In front of a packed crowd at the World Government Summit in Dubai, Lebanon’s Prime Minister Saad Hariri warned, implored, and educated the audience on how critical it was for his newly formed government to pass his plans for legislative reforms.

“This is the last chance, there will be no other,” he said. “We need to make the reforms pass, and we need to start with reforms not projects first. This has to happen first so the rest follows.”

Hariri was speaking at the World Government Summit where heads of state, thought leaders, philanthropists, business tycoons and change makers have convened for the past three days to ‘shape the future’.

Elected for the third time in May 2018, it took Hariri 9 months to win against political gerrymandering and end a deadlock in the country to name a 30-person cabinet.

Stressing that the country has no time to waste he singled out electricity, waste and corruption among the most important areas he needs to fix.

Having to pay two electricity bills is a common complaint in Lebanon, one to the power generation authority, and the other to the generator companies that supply alternative power because the state provider, Electricity du Liban (EDL), is unable provide 24-hour electricity.

Assumed to worth $1bn, the ‘mafia’ is claimed to have considerable influence, enough to prevent legislative reforms that would hinder its operations.

Hariri said a “confrontation” with the illicit industry was inevitable. “The causes for it are what we see spilling over into waste and garbage collection that is not being done adequately. However, now that there is a government, there is consensus against programmes to tackle corruption, electricity, and waste. It wasn’t possible 5 years ago, but now there is a willingness. It will be part of the ministerial statements soon. All the political parties have approved it.”

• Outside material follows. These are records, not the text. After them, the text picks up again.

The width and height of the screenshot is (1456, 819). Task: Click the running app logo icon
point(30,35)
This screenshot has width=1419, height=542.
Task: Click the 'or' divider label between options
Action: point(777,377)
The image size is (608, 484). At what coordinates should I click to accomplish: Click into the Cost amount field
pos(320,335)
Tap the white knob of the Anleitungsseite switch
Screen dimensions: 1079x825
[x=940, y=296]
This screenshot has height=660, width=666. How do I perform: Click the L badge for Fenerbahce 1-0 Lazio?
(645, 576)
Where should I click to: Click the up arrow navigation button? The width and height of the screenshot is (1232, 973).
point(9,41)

Expressing optimism at the “new willingness” to succeed in the country, Hariri said Lebanese citizens should look within to improve instead of laying the blame on having to accept displaced Syrians and Palestinians.

Lebanon hosts roughly 1.5 million displaced persons, accounting for nearly 30 percent of the country’s population. The numbers weigh heavily on the country’s economy, which has been burdeded by public debt of $84 billion, 155% of GDP, and unemployment rates of roughly 30%.

“If Lebanon were to blame all its problems on the displaced then it would be wrong. Our laws toward the ease of doing business need to be improved. In the 90s there was an explosion of growth and we were able to absorb many [displaced], but now while they are a challenge, we must look at the positive and not always the negative. If we pass reforms, we can pursue infrastructure projects, and that would help quote a bit,” he said.

Near the end of his session at the Summit, Hariri encouraged youth in Lebanon and the Arab World to maintain hope and expect to see a much improved country soon.

“A lot of the world’s best doctors and engineers are Lebanese. So I don’t believe we lack anything or that any Arab should leave Lebanon to immigrate elsewhere. Our key problem is ourselves, our outlook and mentality, as well as our technology, and digital platforms. And as the government we will aim to fix all of it,” he said.

The World Government Summit ends today at Mina Salaam in Dubai.